** Source document **
Part 3 describes how to customise an existing theme and create a custom post type. For this, some programming is involved.
All the source code can be found in my GitHub repository.
Ways of creating themes
There are several ways to change a theme in WordPress. Here are some ways:
- The easiest way to change a theme is to use the built-in theme customisations features in WordPress. Some of these were described in Part 2.
- Select a new existing theme from the admin interface. There are many free and commercial themes available.
- Copy an existing theme and edit it to be the way you want it to be.
- Create a child theme of a theme that is mostly what you want. A WordPress child theme is a WordPress theme that inherits its functionality from another WordPress theme, the parent theme. Child themes are often used when you want to customize or tweak an existing WordPress theme without losing the ability to upgrade that theme. For more information, see the WordPress Theme Handbook and read about some pros and cons of child themes.
I chose option 4 because I wanted to ensure that as WordPress upgraded the theme I used (TwentyFifteen), I would benefit from the changes. Writing a theme to work on different browsers and different devices is time-consuming. There was plenty to do without creating a new theme, even if I did have all the types of devices that people use to browse the web!
Creating a new theme
The Theme Handbook describes the how to create a child theme. In this section, I’ll describe how I customised the TwentyFifteen WordPress theme.
At one point, I changed this file to include some Google fonts. Eventually, I didn’t use those fonts.
If you want to add Google fonts, change the
<head> section to add the font after the last
<link> tag. Here’s an example of adding the Roboto font so that you can use it on your site:
<head> ... <link href="https://fonts.googleapis.com/css?family=Roboto" rel="stylesheet"> </head>
footer.php file contains the text that appears at the bottom of every page on the web site. I changed it to add copyright notice and extra links.
content.php file handles the logic for displaying the feed of posts on the home page. By default, complete posts are shown. I added a new
content.php to my child WordPress theme. The new file shows the excerpts for posts instead of the complete posts. Furthermore, instead of showing "Continue reading" for excerpts, the link is changed to display "Continue reading" or "View photos" or both depending on what the post contains. The customisation of the links is done in
style.css contains custom css information. I created a new
style.css file to override some of the styles defined in the parent theme and add new styles.
It’s easiest to look at
style.css on GitHub whilst reading the description below.
style.css file has the following additions:
- Adds new styles for the custom post type that I created to show and edit photo albums.
- Changes the font for headings and other related fonts.
- Changes the font colour for sidebar text to white.
- Changes the position of the dropdown ("hamburger") menu to be visible against header.
Most of the above changes are relatively trivial. Less trivial are the changes in
functions.php, which required me to learn php.
It’s easiest to look at
functions.php on GitHub whilst reading the description below.
functions.php file has the following additions:
- Notifies WordPress that a child theme has been created.
- Stops WordPress from overwriting the
.htaccessfile, which I’ve modified to handle servers running FastCGI.
- Adds an action to sort photo albums alphabetically instead of by publication date.

** Data **
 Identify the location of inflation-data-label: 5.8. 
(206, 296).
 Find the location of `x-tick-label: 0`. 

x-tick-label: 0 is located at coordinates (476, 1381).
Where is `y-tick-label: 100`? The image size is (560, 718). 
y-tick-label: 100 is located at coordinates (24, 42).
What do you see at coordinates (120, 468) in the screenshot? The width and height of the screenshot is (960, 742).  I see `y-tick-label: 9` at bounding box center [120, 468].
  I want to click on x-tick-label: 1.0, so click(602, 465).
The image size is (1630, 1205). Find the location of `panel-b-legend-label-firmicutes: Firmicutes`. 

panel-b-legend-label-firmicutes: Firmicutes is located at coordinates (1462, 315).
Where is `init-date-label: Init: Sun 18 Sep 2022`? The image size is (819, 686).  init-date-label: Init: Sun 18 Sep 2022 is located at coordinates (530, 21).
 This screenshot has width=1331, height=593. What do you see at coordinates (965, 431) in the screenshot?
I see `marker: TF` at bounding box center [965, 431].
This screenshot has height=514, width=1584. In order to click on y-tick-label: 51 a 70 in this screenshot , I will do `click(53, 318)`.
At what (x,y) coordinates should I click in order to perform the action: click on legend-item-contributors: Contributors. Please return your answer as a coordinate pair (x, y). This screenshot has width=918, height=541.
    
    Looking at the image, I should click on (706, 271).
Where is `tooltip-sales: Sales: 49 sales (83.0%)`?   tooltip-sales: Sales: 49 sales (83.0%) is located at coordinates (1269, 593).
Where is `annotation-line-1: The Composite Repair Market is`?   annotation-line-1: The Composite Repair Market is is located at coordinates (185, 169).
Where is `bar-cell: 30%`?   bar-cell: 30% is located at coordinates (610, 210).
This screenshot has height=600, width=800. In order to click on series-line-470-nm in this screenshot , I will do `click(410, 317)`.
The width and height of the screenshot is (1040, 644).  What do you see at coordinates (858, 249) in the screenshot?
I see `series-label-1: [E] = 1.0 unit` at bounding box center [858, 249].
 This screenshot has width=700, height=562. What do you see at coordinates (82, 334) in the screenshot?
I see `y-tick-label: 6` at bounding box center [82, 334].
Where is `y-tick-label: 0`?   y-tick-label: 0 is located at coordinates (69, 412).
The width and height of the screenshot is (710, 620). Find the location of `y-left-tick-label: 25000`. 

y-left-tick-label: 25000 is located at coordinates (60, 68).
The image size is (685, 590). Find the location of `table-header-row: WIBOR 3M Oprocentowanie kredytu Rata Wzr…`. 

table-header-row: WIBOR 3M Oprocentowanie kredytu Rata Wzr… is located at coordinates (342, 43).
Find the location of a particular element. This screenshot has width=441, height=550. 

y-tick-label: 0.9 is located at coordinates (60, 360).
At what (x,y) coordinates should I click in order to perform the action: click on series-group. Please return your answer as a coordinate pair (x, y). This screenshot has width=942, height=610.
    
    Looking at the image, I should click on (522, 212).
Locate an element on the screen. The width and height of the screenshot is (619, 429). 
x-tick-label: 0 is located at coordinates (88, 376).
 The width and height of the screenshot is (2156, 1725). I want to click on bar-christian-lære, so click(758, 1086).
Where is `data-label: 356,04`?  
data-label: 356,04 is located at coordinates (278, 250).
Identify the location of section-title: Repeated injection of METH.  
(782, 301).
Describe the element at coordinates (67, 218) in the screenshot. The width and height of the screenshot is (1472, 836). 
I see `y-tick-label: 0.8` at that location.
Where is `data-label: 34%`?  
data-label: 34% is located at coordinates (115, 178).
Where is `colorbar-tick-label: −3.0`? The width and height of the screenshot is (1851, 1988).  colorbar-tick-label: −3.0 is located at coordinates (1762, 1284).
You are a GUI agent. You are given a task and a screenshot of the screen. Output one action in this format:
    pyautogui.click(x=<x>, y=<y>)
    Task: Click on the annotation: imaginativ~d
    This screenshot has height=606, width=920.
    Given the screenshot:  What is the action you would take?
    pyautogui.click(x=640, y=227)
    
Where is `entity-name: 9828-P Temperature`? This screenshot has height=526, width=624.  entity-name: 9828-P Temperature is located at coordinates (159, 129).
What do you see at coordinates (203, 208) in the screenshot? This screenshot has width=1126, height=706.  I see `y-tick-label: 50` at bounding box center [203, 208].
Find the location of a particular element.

** Brief 1 **
Answer these questions from the WordPress theme article, one line each:
(a) Which WordPress theme served as the parent theme?
(b) Which font does the example use for adding a Google font?
(c) What color did the author give the sidebar text?
** Brief 2 **
Please copy the passage from the WordPress theme article word for word, starting at "- Create a child" and ending at "of child themes.".

** Answer 1 **
(a) TwentyFifteen
(b) Roboto
(c) White

** Answer 2 **
- Create a child theme of a theme that is mostly what you want. A WordPress child theme is a WordPress theme that inherits its functionality from another WordPress theme, the parent theme. Child themes are often used when you want to customize or tweak an existing WordPress theme without losing the ability to upgrade that theme. For more information, see the WordPress Theme Handbook and read about some pros and cons of child themes.